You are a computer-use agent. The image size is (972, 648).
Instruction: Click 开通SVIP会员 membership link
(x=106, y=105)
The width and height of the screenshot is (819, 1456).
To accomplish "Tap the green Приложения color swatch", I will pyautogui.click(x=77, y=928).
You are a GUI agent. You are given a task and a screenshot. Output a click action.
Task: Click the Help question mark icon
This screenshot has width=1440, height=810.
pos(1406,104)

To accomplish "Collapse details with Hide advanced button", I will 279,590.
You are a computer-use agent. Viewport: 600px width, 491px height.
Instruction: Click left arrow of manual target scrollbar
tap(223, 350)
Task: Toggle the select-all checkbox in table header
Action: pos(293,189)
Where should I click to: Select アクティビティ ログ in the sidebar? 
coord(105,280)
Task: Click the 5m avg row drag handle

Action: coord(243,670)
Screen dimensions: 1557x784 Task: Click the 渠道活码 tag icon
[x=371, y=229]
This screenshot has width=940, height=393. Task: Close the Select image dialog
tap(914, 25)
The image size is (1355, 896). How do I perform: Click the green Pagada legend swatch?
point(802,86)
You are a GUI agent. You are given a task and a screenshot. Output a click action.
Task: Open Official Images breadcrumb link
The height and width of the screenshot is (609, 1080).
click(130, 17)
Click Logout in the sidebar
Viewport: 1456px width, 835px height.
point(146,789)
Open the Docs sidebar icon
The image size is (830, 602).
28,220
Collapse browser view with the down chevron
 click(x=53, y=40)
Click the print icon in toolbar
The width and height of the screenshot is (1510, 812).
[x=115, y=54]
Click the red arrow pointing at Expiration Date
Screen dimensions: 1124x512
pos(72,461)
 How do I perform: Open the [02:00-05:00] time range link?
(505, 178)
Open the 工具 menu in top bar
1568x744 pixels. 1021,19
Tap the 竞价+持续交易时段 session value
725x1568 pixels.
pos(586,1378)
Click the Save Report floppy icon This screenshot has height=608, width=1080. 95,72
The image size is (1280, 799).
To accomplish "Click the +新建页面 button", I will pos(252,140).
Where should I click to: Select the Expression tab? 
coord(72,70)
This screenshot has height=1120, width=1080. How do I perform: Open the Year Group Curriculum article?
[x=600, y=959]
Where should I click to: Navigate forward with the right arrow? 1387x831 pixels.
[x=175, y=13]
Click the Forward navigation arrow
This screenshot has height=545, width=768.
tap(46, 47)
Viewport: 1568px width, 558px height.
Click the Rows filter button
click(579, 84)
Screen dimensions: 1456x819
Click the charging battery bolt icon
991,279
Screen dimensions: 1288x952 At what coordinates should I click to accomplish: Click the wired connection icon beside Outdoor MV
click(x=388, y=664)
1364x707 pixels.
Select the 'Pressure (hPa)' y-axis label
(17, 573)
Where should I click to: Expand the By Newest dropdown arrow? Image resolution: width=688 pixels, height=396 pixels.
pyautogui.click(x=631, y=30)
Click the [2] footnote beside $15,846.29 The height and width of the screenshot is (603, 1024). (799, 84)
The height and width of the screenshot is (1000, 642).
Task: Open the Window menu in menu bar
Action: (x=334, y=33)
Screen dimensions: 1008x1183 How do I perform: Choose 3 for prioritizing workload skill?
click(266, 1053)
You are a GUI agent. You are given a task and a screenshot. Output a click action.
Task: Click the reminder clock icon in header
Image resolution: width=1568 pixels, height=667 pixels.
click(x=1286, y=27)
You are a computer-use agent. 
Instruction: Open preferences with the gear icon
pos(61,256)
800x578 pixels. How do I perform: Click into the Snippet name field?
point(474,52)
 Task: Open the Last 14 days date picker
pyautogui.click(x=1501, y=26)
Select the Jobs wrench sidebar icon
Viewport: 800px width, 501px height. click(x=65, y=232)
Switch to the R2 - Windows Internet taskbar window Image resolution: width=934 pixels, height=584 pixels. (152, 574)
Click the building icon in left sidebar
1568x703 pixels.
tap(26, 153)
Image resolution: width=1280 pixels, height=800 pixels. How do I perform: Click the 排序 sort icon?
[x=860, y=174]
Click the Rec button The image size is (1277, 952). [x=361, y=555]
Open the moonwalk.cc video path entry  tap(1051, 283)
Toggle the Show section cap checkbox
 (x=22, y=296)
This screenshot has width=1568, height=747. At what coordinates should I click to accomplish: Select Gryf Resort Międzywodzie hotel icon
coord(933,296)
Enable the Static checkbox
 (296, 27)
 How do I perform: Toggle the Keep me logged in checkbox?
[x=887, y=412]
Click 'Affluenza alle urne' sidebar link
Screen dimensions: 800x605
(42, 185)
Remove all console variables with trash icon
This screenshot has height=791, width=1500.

· · · · ·

## Aim
Repeat these records word for word.

## Answer for this exercise
You are a computer-use agent. The image size is (972, 648).
Instruction: Click 开通SVIP会员 membership link
(x=106, y=105)
The width and height of the screenshot is (819, 1456).
To accomplish "Tap the green Приложения color swatch", I will pyautogui.click(x=77, y=928).
You are a GUI agent. You are given a task and a screenshot. Output a click action.
Task: Click the Help question mark icon
This screenshot has width=1440, height=810.
pos(1406,104)

To accomplish "Collapse details with Hide advanced button", I will 279,590.
You are a computer-use agent. Viewport: 600px width, 491px height.
Instruction: Click left arrow of manual target scrollbar
tap(223, 350)
Task: Toggle the select-all checkbox in table header
Action: pos(293,189)
Where should I click to: Select アクティビティ ログ in the sidebar? 
coord(105,280)
Task: Click the 5m avg row drag handle

Action: coord(243,670)
Screen dimensions: 1557x784 Task: Click the 渠道活码 tag icon
[x=371, y=229]
This screenshot has width=940, height=393. Task: Close the Select image dialog
tap(914, 25)
The image size is (1355, 896). How do I perform: Click the green Pagada legend swatch?
point(802,86)
You are a GUI agent. You are given a task and a screenshot. Output a click action.
Task: Open Official Images breadcrumb link
The height and width of the screenshot is (609, 1080).
click(130, 17)
Click Logout in the sidebar
Viewport: 1456px width, 835px height.
point(146,789)
Open the Docs sidebar icon
The image size is (830, 602).
28,220
Collapse browser view with the down chevron
 click(x=53, y=40)
Click the print icon in toolbar
The width and height of the screenshot is (1510, 812).
[x=115, y=54]
Click the red arrow pointing at Expiration Date
Screen dimensions: 1124x512
pos(72,461)
 How do I perform: Open the [02:00-05:00] time range link?
(505, 178)
Open the 工具 menu in top bar
1568x744 pixels. 1021,19
Tap the 竞价+持续交易时段 session value
725x1568 pixels.
pos(586,1378)
Click the Save Report floppy icon This screenshot has height=608, width=1080. 95,72
The image size is (1280, 799).
To accomplish "Click the +新建页面 button", I will pos(252,140).
Where should I click to: Select the Expression tab? 
coord(72,70)
This screenshot has height=1120, width=1080. How do I perform: Open the Year Group Curriculum article?
[x=600, y=959]
Where should I click to: Navigate forward with the right arrow? 1387x831 pixels.
[x=175, y=13]
Click the Forward navigation arrow
This screenshot has height=545, width=768.
tap(46, 47)
Viewport: 1568px width, 558px height.
Click the Rows filter button
click(579, 84)
Screen dimensions: 1456x819
Click the charging battery bolt icon
991,279
Screen dimensions: 1288x952 At what coordinates should I click to accomplish: Click the wired connection icon beside Outdoor MV
click(x=388, y=664)
1364x707 pixels.
Select the 'Pressure (hPa)' y-axis label
(17, 573)
Where should I click to: Expand the By Newest dropdown arrow? Image resolution: width=688 pixels, height=396 pixels.
pyautogui.click(x=631, y=30)
Click the [2] footnote beside $15,846.29 The height and width of the screenshot is (603, 1024). (799, 84)
The height and width of the screenshot is (1000, 642).
Task: Open the Window menu in menu bar
Action: (x=334, y=33)
Screen dimensions: 1008x1183 How do I perform: Choose 3 for prioritizing workload skill?
click(266, 1053)
You are a GUI agent. You are given a task and a screenshot. Output a click action.
Task: Click the reminder clock icon in header
Image resolution: width=1568 pixels, height=667 pixels.
click(x=1286, y=27)
You are a computer-use agent. 
Instruction: Open preferences with the gear icon
pos(61,256)
800x578 pixels. How do I perform: Click into the Snippet name field?
point(474,52)
 Task: Open the Last 14 days date picker
pyautogui.click(x=1501, y=26)
Select the Jobs wrench sidebar icon
Viewport: 800px width, 501px height. click(x=65, y=232)
Switch to the R2 - Windows Internet taskbar window Image resolution: width=934 pixels, height=584 pixels. (152, 574)
Click the building icon in left sidebar
1568x703 pixels.
tap(26, 153)
Image resolution: width=1280 pixels, height=800 pixels. How do I perform: Click the 排序 sort icon?
[x=860, y=174]
Click the Rec button The image size is (1277, 952). [x=361, y=555]
Open the moonwalk.cc video path entry  tap(1051, 283)
Toggle the Show section cap checkbox
 (x=22, y=296)
This screenshot has width=1568, height=747. At what coordinates should I click to accomplish: Select Gryf Resort Międzywodzie hotel icon
coord(933,296)
Enable the Static checkbox
 (296, 27)
 How do I perform: Toggle the Keep me logged in checkbox?
[x=887, y=412]
Click 'Affluenza alle urne' sidebar link
Screen dimensions: 800x605
(42, 185)
Remove all console variables with trash icon
This screenshot has height=791, width=1500.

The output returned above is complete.